President Joe Biden in December began working to replenish the 180 million barrels he sold last year from the Strategic Petroleum Reserve. Nearly six months later, he still has zero barrels to show for it.
Biden's Energy Department on Monday announced its intention to purchase up to three million reserve barrels as a "continuation" of the president's "replenishment strategy." So far, however, that "strategy" has seen the Democrat fail to purchase a single barrel of reserve oil. The administration first tried to purchase three million reserve barrels in December, when Biden kicked off his "plan to replenish the SPR." One month later, Biden's Energy Department revealed it had rejected all offers it received to purchase the oil because those offers "were either too expensive or didn't meet the required specifications."

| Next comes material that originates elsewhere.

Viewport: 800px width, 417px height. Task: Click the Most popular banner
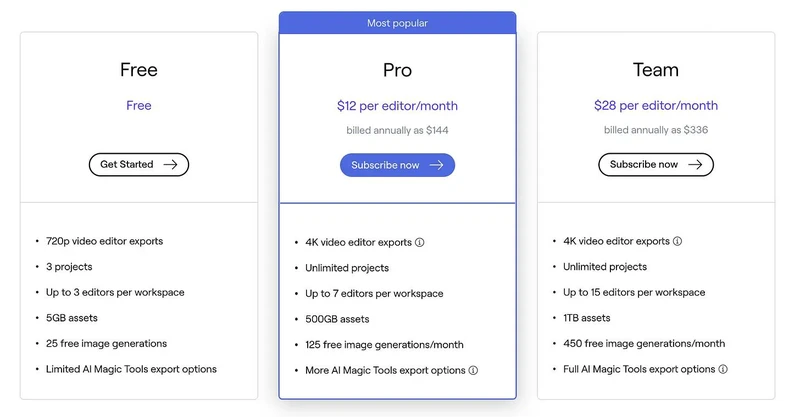pos(397,21)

Republicans have hammered Biden for his management of the reserves, which sit at their lowest levels in four decades after the Democrat last year sold 180 million reserve barrels in an attempt to lower gas prices ahead of a difficult midterm election. While Biden responded by pledging to "refill" the reserves with oil his administration would purchase this year, the Democrat has so far made no progress. If Biden's Energy Department does manage to fulfill its recently announced purchase plan, the oil would be delivered to the reserves in August, meaning Biden would have secured just three million reserve barrels in eight months. At that pace, it would take the Democrat 40 years to procure the 180 million barrels he sold.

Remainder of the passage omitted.